(EXTRAIT DU TEXTE)
******
Malgré la facilité de mise en œuvre et le coût relativement bas de la CID, ces limitations ont motivé le développement de méthodes alternatives.

La solution : de la lumière

Une façon de fournir beaucoup d’énergie rapidement à un ion est de lui faire absorber des photons. Plus les photons seront énergétiques, plus la quantité d’énergie fournie sera importante. Cette idée a été mise en œuvre à travers le couplage de lasers puissants, émettant dans les domaines de l’ultraviolet (UV) et l’ultraviolet du vide (VUV), avec des pièges à ions. L’activation d’ions par irradiation UV ou VUV possède des caractéristiques spécifiques qui sont complémentaires d’autres méthodes d’activation comme la CID.
Néanmoins, les longueurs d’onde d’émission laser sont limitées : les lasers commerciaux permettent d’accéder uniquement aux états électroniques excités de plus basse énergie. La question de l’utilisation de rayonnements plus énergétiques se pose alors naturellement.

Afin d’explorer la région des plus hautes énergies, un spectromètre de masse de type de piège à ions a été successivement couplé avec les lignes de lumière DISCO et DESIRS. En effet, le rayonnement synchrotron est une source brillante et accordable (possibilité de choisir une longueur d’onde –ou énergie- donnée) sur une très grande gamme d’énergies. Cela permet d’explorer les fragmentations induites par l’absorption de lumière sur l’ensemble du spectre électromagnétique.
Les principales familles de molécules biologiques ont pu être étudiées : sucres, protéines, etc, et de nouvelles voies de fragmentations ont été mises en évidence.
******
(DONNÉES FOURNIES)

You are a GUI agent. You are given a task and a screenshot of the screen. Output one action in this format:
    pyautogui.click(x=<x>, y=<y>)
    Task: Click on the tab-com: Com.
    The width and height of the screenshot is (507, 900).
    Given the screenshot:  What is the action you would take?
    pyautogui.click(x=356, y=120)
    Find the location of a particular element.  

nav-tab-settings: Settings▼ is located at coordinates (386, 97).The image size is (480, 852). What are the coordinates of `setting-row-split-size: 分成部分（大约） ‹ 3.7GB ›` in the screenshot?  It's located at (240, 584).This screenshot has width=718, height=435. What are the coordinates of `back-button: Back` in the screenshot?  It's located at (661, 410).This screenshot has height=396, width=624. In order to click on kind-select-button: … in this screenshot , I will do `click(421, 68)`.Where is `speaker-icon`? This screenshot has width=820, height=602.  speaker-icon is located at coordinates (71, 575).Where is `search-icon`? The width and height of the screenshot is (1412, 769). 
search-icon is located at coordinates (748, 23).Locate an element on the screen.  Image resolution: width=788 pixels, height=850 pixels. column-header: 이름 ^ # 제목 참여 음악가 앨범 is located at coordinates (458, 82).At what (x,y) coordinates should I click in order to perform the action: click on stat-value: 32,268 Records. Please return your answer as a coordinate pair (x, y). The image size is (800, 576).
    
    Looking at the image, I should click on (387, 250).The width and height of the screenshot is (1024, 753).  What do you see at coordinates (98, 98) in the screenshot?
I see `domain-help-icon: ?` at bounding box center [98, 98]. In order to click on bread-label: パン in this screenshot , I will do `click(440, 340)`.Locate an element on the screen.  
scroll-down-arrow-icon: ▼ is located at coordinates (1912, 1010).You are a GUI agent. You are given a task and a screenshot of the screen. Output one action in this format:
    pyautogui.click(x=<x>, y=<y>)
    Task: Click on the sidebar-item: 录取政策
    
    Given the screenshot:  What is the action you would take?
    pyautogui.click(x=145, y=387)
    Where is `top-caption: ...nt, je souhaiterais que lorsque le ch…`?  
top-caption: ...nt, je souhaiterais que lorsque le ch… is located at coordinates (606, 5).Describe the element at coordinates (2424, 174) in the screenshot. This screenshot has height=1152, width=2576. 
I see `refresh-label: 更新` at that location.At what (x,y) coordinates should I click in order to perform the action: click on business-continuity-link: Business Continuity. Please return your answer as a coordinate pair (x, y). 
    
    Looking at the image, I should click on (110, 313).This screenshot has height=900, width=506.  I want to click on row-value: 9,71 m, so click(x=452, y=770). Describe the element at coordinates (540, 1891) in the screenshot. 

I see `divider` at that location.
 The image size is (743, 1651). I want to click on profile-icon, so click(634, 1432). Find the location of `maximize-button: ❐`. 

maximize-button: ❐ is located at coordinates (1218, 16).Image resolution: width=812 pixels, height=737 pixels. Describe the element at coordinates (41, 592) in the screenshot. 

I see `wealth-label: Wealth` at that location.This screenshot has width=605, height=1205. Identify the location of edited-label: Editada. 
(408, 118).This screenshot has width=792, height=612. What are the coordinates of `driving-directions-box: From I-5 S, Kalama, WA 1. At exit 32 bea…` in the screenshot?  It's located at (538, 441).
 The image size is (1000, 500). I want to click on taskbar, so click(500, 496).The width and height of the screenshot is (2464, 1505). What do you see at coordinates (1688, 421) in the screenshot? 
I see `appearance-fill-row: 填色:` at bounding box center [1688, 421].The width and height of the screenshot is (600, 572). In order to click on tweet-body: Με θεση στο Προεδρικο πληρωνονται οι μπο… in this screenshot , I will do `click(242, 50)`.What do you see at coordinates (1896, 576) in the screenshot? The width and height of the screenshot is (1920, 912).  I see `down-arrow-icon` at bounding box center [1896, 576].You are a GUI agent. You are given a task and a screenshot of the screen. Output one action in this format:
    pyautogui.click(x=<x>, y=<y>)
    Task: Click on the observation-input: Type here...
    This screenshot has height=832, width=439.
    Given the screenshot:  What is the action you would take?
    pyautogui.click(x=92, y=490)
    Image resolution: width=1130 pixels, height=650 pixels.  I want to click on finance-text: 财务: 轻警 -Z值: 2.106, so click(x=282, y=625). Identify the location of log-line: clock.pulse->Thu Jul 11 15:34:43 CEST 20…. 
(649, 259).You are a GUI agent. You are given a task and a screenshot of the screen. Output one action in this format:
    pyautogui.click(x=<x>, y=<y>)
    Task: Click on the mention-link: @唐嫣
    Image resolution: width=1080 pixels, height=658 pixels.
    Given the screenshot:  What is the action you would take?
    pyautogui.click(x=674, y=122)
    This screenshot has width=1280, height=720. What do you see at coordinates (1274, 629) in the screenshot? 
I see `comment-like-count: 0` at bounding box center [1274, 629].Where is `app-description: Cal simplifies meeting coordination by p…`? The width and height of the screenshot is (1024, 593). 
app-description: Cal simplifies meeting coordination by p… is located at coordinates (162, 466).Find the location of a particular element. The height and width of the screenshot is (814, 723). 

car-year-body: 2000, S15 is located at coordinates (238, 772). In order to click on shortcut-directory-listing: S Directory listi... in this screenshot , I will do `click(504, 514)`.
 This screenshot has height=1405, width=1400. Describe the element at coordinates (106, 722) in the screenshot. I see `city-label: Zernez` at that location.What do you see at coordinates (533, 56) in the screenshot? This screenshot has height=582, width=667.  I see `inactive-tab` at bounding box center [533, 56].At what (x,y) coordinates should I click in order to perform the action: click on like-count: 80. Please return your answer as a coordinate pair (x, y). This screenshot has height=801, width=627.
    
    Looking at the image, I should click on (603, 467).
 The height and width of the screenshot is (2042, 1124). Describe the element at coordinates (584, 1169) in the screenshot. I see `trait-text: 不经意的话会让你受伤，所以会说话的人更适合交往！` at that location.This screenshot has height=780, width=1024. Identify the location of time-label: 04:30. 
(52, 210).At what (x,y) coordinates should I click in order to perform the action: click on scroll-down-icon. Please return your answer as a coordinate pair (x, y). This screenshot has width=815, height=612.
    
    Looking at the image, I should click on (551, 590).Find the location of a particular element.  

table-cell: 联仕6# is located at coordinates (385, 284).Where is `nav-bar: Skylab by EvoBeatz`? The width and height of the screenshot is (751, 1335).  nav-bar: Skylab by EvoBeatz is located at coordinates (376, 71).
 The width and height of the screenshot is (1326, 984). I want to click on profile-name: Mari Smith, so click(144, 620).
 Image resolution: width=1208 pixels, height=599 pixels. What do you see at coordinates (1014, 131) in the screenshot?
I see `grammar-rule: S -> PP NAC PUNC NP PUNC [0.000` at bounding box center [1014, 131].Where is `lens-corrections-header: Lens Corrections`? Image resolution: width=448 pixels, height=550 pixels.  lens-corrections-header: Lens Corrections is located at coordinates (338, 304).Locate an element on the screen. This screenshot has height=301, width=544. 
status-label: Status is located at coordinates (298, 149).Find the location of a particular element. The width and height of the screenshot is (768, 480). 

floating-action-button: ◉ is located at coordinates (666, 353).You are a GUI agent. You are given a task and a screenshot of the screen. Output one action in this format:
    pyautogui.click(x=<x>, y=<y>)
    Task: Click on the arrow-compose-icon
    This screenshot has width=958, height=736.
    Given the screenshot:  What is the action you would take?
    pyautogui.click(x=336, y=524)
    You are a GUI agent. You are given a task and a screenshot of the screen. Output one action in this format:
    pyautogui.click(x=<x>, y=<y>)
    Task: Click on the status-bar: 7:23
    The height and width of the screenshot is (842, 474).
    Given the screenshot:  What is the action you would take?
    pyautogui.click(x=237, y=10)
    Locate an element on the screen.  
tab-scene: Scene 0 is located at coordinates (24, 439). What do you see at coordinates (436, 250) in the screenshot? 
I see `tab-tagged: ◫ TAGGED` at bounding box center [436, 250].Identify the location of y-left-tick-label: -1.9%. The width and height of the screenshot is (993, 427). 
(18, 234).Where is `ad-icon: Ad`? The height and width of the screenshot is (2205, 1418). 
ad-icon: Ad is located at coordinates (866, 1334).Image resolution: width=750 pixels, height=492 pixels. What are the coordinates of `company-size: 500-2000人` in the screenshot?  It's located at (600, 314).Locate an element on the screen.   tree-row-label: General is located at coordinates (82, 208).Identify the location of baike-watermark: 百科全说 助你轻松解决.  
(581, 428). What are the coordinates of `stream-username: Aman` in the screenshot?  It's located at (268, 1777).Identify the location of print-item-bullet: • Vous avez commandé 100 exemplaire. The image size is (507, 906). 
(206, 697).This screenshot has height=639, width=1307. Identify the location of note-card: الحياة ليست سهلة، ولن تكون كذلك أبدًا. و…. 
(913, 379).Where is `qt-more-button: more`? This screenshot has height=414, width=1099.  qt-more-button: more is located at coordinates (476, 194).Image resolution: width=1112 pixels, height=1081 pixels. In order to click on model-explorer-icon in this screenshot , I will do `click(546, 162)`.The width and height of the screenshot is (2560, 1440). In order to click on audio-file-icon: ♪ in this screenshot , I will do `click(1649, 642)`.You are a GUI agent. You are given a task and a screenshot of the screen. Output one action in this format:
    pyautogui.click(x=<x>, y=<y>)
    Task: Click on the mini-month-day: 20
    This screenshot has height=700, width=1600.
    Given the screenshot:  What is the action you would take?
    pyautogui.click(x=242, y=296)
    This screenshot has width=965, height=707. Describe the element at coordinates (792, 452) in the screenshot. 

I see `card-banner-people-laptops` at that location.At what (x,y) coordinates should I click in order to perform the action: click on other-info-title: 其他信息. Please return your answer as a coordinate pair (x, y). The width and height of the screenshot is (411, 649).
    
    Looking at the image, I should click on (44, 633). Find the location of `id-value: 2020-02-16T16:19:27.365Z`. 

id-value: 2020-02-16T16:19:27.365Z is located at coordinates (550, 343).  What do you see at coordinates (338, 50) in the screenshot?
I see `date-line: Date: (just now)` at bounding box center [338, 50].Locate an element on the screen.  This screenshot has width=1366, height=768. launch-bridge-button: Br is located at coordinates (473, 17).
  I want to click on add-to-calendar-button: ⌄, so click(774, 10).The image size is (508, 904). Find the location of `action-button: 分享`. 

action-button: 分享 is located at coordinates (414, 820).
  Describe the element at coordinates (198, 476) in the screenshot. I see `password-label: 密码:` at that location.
******
(CONSIGNES) Reproduisez à l'identique le passage de l'extrait sur l'activation d'ions par la lumière, depuis « La solution : de » jusqu'à « pose alors naturellement. ».

(CORRIGÉ)
La solution : de la lumière

Une façon de fournir beaucoup d’énergie rapidement à un ion est de lui faire absorber des photons. Plus les photons seront énergétiques, plus la quantité d’énergie fournie sera importante. Cette idée a été mise en œuvre à travers le couplage de lasers puissants, émettant dans les domaines de l’ultraviolet (UV) et l’ultraviolet du vide (VUV), avec des pièges à ions. L’activation d’ions par irradiation UV ou VUV possède des caractéristiques spécifiques qui sont complémentaires d’autres méthodes d’activation comme la CID.
Néanmoins, les longueurs d’onde d’émission laser sont limitées : les lasers commerciaux permettent d’accéder uniquement aux états électroniques excités de plus basse énergie. La question de l’utilisation de rayonnements plus énergétiques se pose alors naturellement.